Government Engineering College, Siwan
- GEC Siwan
- Motto: विद्या ददाति विनियम
- Type: Government
- Established: 2018 (8 years ago)
- Affiliations: Bihar Engineering University
- Faculty: 50
- Administrative staff: 30
- Students: 194
- Undergraduates: 194
- Location: Siwan, Bihar, 841226, India 26°11′46″N 84°22′52″E﻿ / ﻿26.1960772°N 84.3810592°E
- Campus: Rural;
- Acronym: GEC
- Nickname: GCE Siwan
- Website: www.gecsiwan.org
- Location within Bihar Location within India

= Government Engineering College, Siwan =

Technical institute in Siwan, India

Government Engineering College, Siwan (GEC Siwan) is a technical institute in Siwan, India. It is popularly known as Siwan Engineering College. It is approved by AICTE and is affiliated with Bihar Engineering University. The college is managed by Department of Science and Technology, Bihar.

== Courses ==

The institute offers full-time Bachelor of Technology (B.Tech.) degree programs in following disciples.

- Electrical engineering
- Mechanical engineering
- Civil engineering

== History ==
It was established in 2018 by the government of Bihar under the department of science and technology.

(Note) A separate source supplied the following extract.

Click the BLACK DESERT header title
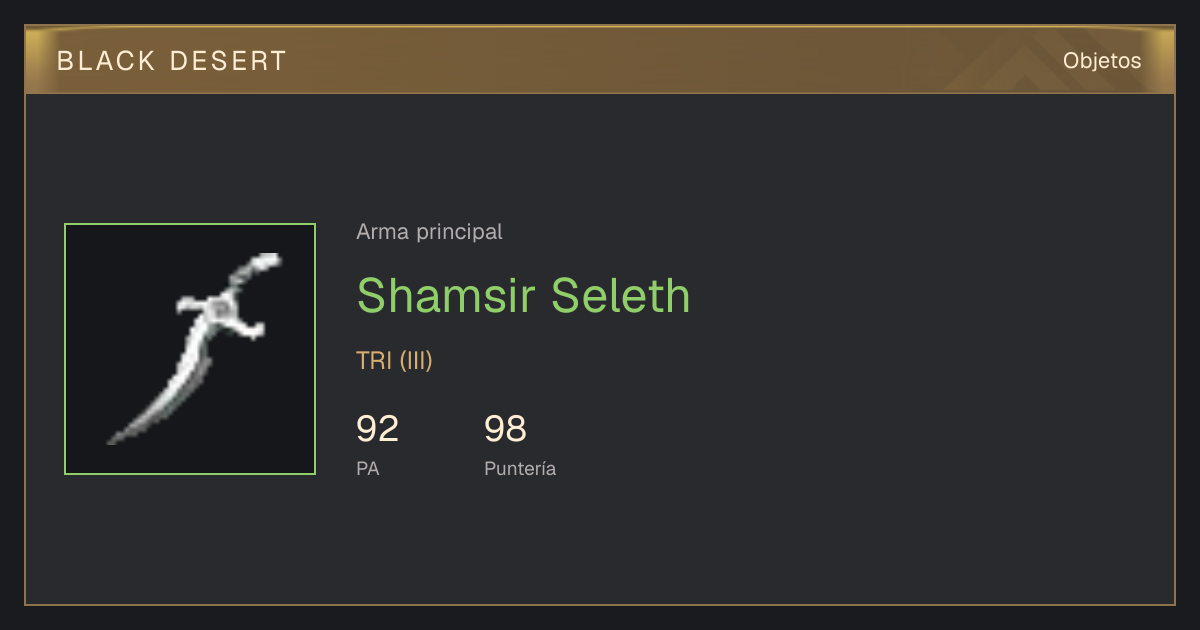The width and height of the screenshot is (1200, 630). click(x=172, y=61)
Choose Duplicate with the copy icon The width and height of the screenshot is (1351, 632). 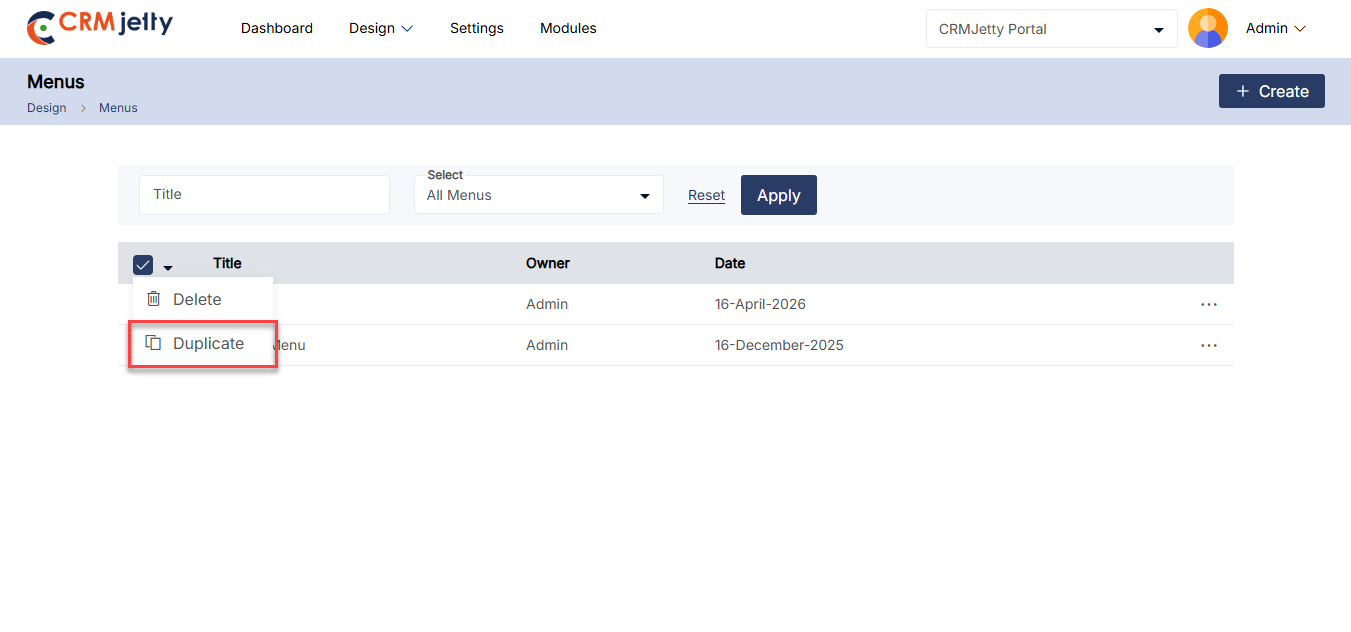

Its first academic session (2018–19) was held at a temporary campus on the campus of Government Polytechnic College, Siwan.

== Departments ==
GEC Siwan offers undergraduate courses in:

| Departmental Courses in B.Tech. offered | Intake and seats available |
|---|---|
| B.Tech. Electrical Engineering | 120 (Normal Entry Seats) |
| B.Tech. Mechanical Engineering | 60 (Normal Entry Seats) |
| B.Tech. Civil Engineering | 60 (Normal Entry Seats) |

== Admission ==
Until 2018, the Bihar Combined Entrance Competitive Examination Board (BCECEB) conducted an exam based on the Merit List of the Bihar Combined Entrance Competitive Examination. Successful candidates attended an online counseling procedure.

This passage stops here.